Morning pedes,
I'm a sysadmin working for a small datacenter in Germany. Against 09:00 GMT we had calls from some of our customers, they were complaining about some service degradation: load times for websites slowed down, ssh connections got terminated, ftp traffic was slow.
Analyzing my systems led to no results, so I called my provider if there was an issue with our connection.
He said: "to make it short: the Internet is partially broken..." I said what? Yup, some issues with route announcements in the BGP routers around the world.
As I write this, he called me back to tell me the issue got solved. Some guy/group, whatever, was able to insert false route announcements at BGP level, this is insane.
Let's see what the day brings up, but this was pretty scary (well, for my customers and for my boss, for me it was pretty exciting). Eyes on.
Godspeed, frens
This actually happens pretty regularly. It gets noticed almost immediately, but sometimes takes a few hours to resolve. BGP has very little security implemented (though several options exist). It is an old protocol that makes up the very (routing) fabric of the interwebs.
This usually happens due to human error, or an attack against some provider/network/service. When someone else "announces" a network that does not belong to them, within minutes, ALL the traffic for that network begins routing to them instead of the rightful network owner. This can be used for a multitude of malicious attacks, traffic inspection, client (browser) hijacking, etc.

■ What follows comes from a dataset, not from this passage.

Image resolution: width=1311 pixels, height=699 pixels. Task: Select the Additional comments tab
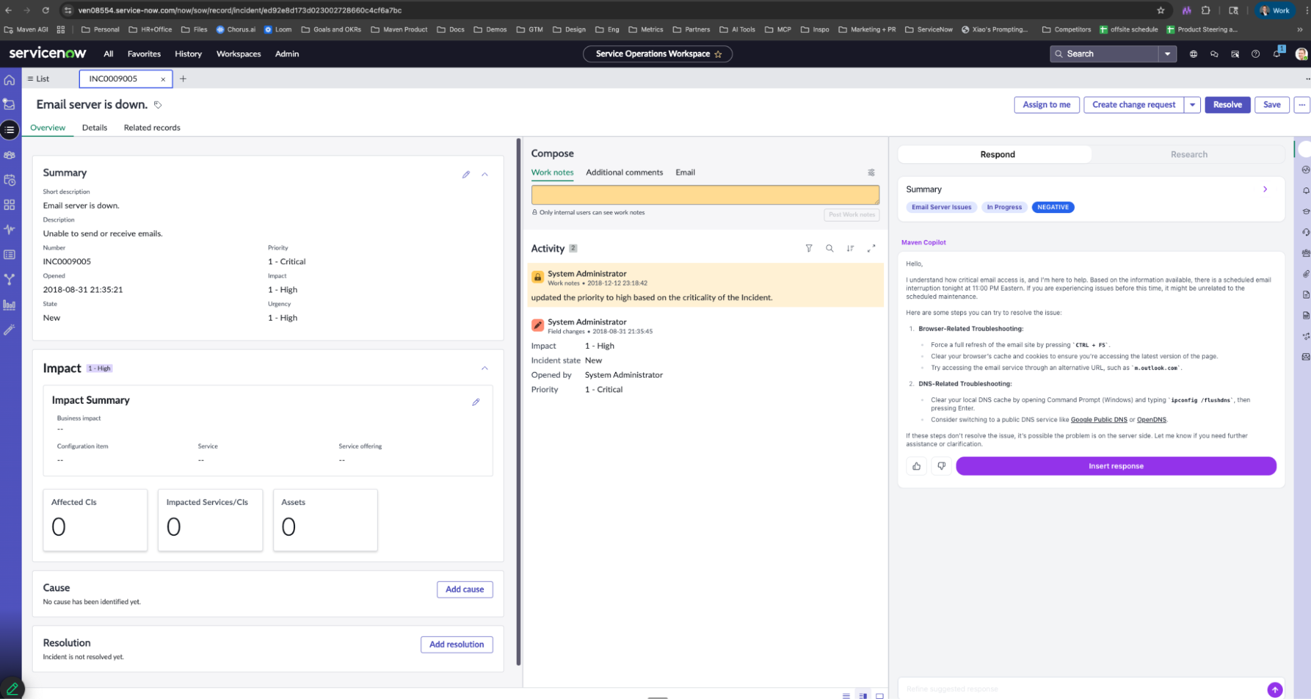pyautogui.click(x=624, y=172)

Yup, there is no security in the protocol itself - it's all about whether the peering points will accept the connection and updates or not.
If you are in possession of zero day exploits for these routers then you can basically do what you like.
The stealthiest approach is to point the traffic you want to intercept to a mirror, and then forward that traffic on to the original destination once you have a copy of it (man in the middle).
Depending on what you are doing and where you are doing it adds to the complexity of doing this seamlessly, but it's certainly possible.
Thanks, that's what i've learned today. Had another call with the chief network engineer from our provider, he told me the same things you guys are talking about.
He also confirmed that it was a short lasting attack against german Telekom infrastructure. They solved it pretty quick, but it was widespread.
It seems to be an easy task with huge effects if you know what you have to do.